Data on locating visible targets
┏━━
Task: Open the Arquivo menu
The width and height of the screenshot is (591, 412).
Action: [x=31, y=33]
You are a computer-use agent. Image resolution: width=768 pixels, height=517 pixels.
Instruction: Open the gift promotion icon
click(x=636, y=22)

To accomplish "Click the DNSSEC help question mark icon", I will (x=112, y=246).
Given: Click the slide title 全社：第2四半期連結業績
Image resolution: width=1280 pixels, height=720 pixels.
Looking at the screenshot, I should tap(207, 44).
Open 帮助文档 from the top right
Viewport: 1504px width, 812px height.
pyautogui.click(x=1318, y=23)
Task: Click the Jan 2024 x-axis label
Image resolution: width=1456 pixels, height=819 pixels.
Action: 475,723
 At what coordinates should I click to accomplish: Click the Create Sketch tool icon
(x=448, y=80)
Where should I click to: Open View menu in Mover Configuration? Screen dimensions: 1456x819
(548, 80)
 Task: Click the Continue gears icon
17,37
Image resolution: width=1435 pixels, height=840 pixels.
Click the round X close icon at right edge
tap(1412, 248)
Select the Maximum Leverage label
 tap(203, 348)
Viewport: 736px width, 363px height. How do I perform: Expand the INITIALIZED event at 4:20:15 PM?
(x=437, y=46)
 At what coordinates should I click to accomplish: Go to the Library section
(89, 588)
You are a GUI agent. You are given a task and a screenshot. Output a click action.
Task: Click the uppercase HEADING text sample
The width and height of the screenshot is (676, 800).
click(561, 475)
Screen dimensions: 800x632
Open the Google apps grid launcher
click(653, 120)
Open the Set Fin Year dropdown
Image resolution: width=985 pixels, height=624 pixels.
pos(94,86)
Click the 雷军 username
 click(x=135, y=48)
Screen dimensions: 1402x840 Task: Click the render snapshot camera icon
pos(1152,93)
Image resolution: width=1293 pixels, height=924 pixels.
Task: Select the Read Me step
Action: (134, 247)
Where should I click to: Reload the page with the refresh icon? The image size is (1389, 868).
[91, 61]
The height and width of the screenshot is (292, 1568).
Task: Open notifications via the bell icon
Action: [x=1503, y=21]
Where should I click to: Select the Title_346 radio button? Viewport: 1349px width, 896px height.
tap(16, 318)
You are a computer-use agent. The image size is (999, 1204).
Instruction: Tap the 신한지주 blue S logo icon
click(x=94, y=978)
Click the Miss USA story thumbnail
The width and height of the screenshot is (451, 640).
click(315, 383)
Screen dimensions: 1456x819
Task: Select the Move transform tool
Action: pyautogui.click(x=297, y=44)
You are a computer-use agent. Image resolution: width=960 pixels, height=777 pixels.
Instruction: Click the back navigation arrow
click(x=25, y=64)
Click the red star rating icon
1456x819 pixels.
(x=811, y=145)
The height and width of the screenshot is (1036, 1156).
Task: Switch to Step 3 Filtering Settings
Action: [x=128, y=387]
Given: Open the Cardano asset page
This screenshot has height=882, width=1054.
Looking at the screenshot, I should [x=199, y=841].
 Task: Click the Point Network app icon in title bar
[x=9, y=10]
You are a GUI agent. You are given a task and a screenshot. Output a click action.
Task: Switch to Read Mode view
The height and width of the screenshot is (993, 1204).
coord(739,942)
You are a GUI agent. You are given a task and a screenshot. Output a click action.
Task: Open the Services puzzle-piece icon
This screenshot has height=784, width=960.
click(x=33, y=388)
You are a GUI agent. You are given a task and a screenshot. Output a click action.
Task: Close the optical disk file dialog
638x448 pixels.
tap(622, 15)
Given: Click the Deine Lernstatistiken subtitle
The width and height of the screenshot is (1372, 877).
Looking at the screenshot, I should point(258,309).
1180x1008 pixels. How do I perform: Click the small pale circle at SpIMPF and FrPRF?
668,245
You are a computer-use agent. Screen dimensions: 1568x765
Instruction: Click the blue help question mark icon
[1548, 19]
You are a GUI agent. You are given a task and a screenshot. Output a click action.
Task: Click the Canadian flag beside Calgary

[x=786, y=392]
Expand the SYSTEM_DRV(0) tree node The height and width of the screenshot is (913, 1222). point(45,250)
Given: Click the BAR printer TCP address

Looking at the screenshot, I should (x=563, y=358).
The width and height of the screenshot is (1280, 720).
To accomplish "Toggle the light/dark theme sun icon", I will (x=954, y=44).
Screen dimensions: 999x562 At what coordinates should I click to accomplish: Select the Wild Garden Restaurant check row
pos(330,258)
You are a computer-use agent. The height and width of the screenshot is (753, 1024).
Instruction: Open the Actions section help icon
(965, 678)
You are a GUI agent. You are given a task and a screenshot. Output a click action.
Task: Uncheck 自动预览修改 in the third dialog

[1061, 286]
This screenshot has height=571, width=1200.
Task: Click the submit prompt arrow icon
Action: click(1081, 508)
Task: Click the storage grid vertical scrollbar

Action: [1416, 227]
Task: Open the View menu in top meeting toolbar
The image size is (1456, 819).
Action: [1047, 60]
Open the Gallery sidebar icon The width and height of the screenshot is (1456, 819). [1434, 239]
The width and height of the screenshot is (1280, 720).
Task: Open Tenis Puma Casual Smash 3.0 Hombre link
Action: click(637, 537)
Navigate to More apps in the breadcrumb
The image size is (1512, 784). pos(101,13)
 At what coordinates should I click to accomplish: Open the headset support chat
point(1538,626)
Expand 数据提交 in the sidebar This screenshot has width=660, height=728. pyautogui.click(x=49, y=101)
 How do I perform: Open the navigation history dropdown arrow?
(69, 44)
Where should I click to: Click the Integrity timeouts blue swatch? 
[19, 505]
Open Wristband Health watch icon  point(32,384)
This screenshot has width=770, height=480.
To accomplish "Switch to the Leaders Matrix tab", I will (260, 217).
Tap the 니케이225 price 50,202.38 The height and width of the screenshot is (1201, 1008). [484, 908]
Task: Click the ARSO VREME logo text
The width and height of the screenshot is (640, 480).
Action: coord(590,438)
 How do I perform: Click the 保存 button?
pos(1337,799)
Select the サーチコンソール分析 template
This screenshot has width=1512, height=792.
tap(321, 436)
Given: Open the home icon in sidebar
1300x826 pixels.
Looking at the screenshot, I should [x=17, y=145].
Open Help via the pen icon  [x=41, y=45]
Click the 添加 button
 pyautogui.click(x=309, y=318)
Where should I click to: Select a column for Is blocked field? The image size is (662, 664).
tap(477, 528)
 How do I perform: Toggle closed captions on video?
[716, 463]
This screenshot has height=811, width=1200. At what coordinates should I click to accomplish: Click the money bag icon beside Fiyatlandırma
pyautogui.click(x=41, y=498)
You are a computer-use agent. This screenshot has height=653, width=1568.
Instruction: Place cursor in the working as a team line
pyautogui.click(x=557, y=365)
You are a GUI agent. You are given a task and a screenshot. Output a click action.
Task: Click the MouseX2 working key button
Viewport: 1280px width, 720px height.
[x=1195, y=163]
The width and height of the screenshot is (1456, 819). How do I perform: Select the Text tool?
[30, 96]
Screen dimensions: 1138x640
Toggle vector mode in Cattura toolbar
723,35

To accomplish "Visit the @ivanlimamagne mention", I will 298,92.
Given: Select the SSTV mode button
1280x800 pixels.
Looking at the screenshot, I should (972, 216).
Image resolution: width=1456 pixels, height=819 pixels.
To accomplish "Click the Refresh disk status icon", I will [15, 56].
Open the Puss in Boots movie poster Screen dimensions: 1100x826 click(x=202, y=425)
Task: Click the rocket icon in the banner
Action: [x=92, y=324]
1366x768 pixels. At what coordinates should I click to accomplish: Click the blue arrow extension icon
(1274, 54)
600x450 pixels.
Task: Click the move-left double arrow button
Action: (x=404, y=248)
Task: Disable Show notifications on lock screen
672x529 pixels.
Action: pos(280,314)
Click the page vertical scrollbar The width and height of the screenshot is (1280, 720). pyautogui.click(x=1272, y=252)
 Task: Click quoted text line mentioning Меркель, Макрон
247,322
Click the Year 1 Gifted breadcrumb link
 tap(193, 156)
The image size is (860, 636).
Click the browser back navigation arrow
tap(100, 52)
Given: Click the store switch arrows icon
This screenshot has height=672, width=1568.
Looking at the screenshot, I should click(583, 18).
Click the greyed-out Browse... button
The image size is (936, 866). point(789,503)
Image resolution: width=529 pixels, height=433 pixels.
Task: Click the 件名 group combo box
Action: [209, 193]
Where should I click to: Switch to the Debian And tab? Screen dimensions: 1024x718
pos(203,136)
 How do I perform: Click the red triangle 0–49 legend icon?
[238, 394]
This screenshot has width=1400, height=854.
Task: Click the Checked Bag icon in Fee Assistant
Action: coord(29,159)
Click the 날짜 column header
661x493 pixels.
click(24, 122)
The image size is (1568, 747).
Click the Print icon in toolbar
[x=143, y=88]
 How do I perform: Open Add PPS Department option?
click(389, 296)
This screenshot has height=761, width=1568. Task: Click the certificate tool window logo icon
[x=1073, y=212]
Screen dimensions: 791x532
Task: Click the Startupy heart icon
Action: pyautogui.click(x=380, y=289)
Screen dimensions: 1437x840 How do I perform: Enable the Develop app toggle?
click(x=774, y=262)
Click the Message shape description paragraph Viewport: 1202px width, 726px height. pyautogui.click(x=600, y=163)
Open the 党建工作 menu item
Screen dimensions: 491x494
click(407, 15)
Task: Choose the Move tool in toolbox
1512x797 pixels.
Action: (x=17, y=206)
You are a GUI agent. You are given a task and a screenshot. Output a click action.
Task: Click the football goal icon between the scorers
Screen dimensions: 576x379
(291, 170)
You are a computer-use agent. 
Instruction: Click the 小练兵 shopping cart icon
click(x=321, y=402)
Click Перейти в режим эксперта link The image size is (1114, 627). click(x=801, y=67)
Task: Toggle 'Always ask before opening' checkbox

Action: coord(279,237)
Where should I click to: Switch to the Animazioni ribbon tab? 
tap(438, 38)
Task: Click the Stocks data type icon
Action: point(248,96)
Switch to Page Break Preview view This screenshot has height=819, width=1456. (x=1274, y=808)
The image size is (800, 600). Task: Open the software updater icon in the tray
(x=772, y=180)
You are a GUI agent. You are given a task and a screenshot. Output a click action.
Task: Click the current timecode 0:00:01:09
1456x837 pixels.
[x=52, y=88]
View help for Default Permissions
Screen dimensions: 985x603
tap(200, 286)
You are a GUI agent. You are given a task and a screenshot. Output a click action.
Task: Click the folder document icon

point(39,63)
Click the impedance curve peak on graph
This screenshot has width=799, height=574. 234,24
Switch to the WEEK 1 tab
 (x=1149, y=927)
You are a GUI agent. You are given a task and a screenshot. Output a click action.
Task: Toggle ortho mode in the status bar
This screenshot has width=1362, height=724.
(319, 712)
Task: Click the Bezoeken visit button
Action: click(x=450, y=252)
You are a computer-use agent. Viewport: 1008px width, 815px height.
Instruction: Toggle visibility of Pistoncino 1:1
┗━━
◆ STATED EXERCISE ◆
From the material above, extract the stretch from the line containing "The image size is (860, 636)." through the line containing "click(x=774, y=262)", both lines included, and reproduce those lines verbatim.

◆ SOLUTION FOR THIS TASK ◆
The image size is (860, 636).
Click the browser back navigation arrow
tap(100, 52)
Given: Click the store switch arrows icon
This screenshot has height=672, width=1568.
Looking at the screenshot, I should click(583, 18).
Click the greyed-out Browse... button
The image size is (936, 866). point(789,503)
Image resolution: width=529 pixels, height=433 pixels.
Task: Click the 件名 group combo box
Action: [209, 193]
Where should I click to: Switch to the Debian And tab? Screen dimensions: 1024x718
pos(203,136)
 How do I perform: Click the red triangle 0–49 legend icon?
[238, 394]
This screenshot has width=1400, height=854.
Task: Click the Checked Bag icon in Fee Assistant
Action: coord(29,159)
Click the 날짜 column header
661x493 pixels.
click(24, 122)
The image size is (1568, 747).
Click the Print icon in toolbar
[x=143, y=88]
 How do I perform: Open Add PPS Department option?
click(389, 296)
This screenshot has height=761, width=1568. Task: Click the certificate tool window logo icon
[x=1073, y=212]
Screen dimensions: 791x532
Task: Click the Startupy heart icon
Action: pyautogui.click(x=380, y=289)
Screen dimensions: 1437x840 How do I perform: Enable the Develop app toggle?
click(x=774, y=262)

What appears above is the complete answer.